Task description: Return the records exactly, keeping every line as it is.
· · · · · · ·
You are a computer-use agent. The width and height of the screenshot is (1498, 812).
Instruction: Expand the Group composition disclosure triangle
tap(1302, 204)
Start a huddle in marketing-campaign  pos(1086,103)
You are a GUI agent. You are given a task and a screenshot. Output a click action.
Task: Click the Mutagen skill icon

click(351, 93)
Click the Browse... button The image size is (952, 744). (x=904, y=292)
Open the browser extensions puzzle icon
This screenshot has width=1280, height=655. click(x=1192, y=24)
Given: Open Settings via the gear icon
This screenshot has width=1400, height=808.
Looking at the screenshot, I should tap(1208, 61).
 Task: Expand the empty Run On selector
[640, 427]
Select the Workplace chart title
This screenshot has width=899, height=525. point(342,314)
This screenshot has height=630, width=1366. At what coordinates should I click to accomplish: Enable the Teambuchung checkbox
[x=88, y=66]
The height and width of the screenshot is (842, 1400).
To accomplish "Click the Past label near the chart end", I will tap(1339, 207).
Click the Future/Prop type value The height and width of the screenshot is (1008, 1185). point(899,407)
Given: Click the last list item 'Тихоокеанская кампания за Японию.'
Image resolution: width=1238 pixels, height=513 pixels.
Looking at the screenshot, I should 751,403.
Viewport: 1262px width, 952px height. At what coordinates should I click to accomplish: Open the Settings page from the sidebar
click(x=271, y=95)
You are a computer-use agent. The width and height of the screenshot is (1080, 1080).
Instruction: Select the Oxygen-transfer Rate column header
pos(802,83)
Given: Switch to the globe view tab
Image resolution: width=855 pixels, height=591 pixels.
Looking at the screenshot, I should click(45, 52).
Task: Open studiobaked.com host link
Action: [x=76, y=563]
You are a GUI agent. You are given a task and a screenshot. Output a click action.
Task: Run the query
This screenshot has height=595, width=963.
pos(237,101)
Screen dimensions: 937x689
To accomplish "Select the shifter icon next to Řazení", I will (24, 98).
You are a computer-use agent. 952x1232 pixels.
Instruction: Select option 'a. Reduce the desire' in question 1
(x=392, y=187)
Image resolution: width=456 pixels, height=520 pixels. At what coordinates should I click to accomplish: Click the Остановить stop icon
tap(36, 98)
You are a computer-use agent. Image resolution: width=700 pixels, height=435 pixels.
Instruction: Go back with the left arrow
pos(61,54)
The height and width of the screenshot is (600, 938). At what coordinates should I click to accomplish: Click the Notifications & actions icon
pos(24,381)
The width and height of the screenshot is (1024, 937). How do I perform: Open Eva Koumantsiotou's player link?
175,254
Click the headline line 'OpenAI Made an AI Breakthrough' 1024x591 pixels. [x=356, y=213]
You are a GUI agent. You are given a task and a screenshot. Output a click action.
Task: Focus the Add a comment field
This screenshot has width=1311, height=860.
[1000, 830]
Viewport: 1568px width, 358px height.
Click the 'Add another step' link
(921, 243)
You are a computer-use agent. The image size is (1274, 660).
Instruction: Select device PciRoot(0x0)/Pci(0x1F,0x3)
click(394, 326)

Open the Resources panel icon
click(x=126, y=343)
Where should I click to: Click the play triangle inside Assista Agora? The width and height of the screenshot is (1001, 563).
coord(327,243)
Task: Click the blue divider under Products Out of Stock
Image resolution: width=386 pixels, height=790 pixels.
· · · · · · ·
The completed task:
You are a computer-use agent. The width and height of the screenshot is (1498, 812).
Instruction: Expand the Group composition disclosure triangle
tap(1302, 204)
Start a huddle in marketing-campaign  pos(1086,103)
You are a GUI agent. You are given a task and a screenshot. Output a click action.
Task: Click the Mutagen skill icon

click(351, 93)
Click the Browse... button The image size is (952, 744). (x=904, y=292)
Open the browser extensions puzzle icon
This screenshot has width=1280, height=655. click(x=1192, y=24)
Given: Open Settings via the gear icon
This screenshot has width=1400, height=808.
Looking at the screenshot, I should tap(1208, 61).
 Task: Expand the empty Run On selector
[640, 427]
Select the Workplace chart title
This screenshot has width=899, height=525. point(342,314)
This screenshot has height=630, width=1366. At what coordinates should I click to accomplish: Enable the Teambuchung checkbox
[x=88, y=66]
The height and width of the screenshot is (842, 1400).
To accomplish "Click the Past label near the chart end", I will tap(1339, 207).
Click the Future/Prop type value The height and width of the screenshot is (1008, 1185). point(899,407)
Given: Click the last list item 'Тихоокеанская кампания за Японию.'
Image resolution: width=1238 pixels, height=513 pixels.
Looking at the screenshot, I should 751,403.
Viewport: 1262px width, 952px height. At what coordinates should I click to accomplish: Open the Settings page from the sidebar
click(x=271, y=95)
You are a computer-use agent. The width and height of the screenshot is (1080, 1080).
Instruction: Select the Oxygen-transfer Rate column header
pos(802,83)
Given: Switch to the globe view tab
Image resolution: width=855 pixels, height=591 pixels.
Looking at the screenshot, I should click(45, 52).
Task: Open studiobaked.com host link
Action: [x=76, y=563]
You are a GUI agent. You are given a task and a screenshot. Output a click action.
Task: Run the query
This screenshot has height=595, width=963.
pos(237,101)
Screen dimensions: 937x689
To accomplish "Select the shifter icon next to Řazení", I will (24, 98).
You are a computer-use agent. 952x1232 pixels.
Instruction: Select option 'a. Reduce the desire' in question 1
(x=392, y=187)
Image resolution: width=456 pixels, height=520 pixels. At what coordinates should I click to accomplish: Click the Остановить stop icon
tap(36, 98)
You are a computer-use agent. Image resolution: width=700 pixels, height=435 pixels.
Instruction: Go back with the left arrow
pos(61,54)
The height and width of the screenshot is (600, 938). At what coordinates should I click to accomplish: Click the Notifications & actions icon
pos(24,381)
The width and height of the screenshot is (1024, 937). How do I perform: Open Eva Koumantsiotou's player link?
175,254
Click the headline line 'OpenAI Made an AI Breakthrough' 1024x591 pixels. [x=356, y=213]
You are a GUI agent. You are given a task and a screenshot. Output a click action.
Task: Focus the Add a comment field
This screenshot has width=1311, height=860.
[1000, 830]
Viewport: 1568px width, 358px height.
Click the 'Add another step' link
(921, 243)
You are a computer-use agent. The image size is (1274, 660).
Instruction: Select device PciRoot(0x0)/Pci(0x1F,0x3)
click(394, 326)

Open the Resources panel icon
click(x=126, y=343)
Where should I click to: Click the play triangle inside Assista Agora? The width and height of the screenshot is (1001, 563).
coord(327,243)
Task: Click the blue divider under Products Out of Stock
Image resolution: width=386 pixels, height=790 pixels.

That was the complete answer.